Alex Goldmark is a senior producer in the newsroom for New Tech City and Transportation Nation.
The New York Police Department issued 736 tickets for speeding over the weekend in what it called a "speed enforcement initiative." It is unclear if this marks a shift in traffic policing policy, or a one-off effort.
The NYPD said "there were 266 summonses issued in Queens, 213 in the Bronx, 113 in Brooklyn, 97 in Manhattan and 47 in Staten Island."
Safety advocates have long criticized the NYPD for not focusing enforcement on the traffic violations most likely to lead to injury and death: speeding and not yielding to pedestrians. The implication is that speeding goes unchecked.
"Transportation Alternatives applauds the NYPD's groundbreaking speeding enforcement initiative," the organization said in an email.
We've asked the NYPD if more of these crackdowns are planned, or if there will be more routine speeding enforcement initiatives. It's also unclear at this point if the tickets were issued on highways, with a 50 mile-per-hour limit, or on local streets where pedestrians are the ones threatened by speeding. The NYPD has quietly shifted toward other policies that safety advocates have been requesting, including beefing up the division that investigates crashes, now renamed the Collision Investigation Squad, formerly the Accident Investigation Squad -- a name, critics say, implied that car crashes are unavoidable.
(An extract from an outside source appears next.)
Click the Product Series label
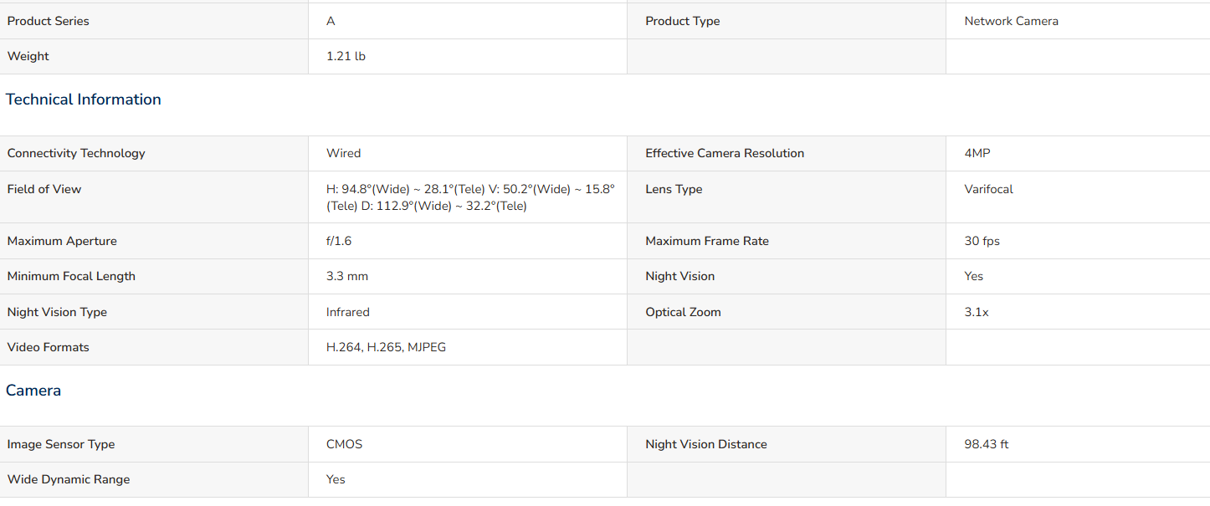 pyautogui.click(x=49, y=21)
As we've reported before, speeding is the most deadly traffic violation in New York City, according to DMV data. The NYPD issued more than 71,000 speeding tickets last year. Yet one study found that 88 percent of cars were speeding in Brooklyn.
The oft-cited statistic of safety advocates and city officials alike is that a pedestrian struck by a vehicle going 40 miles-per-hour has an 80 percent chance of dying, while a pedestrian hit by a car traveling at 30 miles-per-hour has a 70 percent of surviving. This is partly why the city speed limit is 30 miles per hour on local streets.
Over the years, NYC streets have become considerably safer, with fatalities down 30 percent over the past decade. But when injuries and crash deaths ticked up last year, speeding was the top culprit.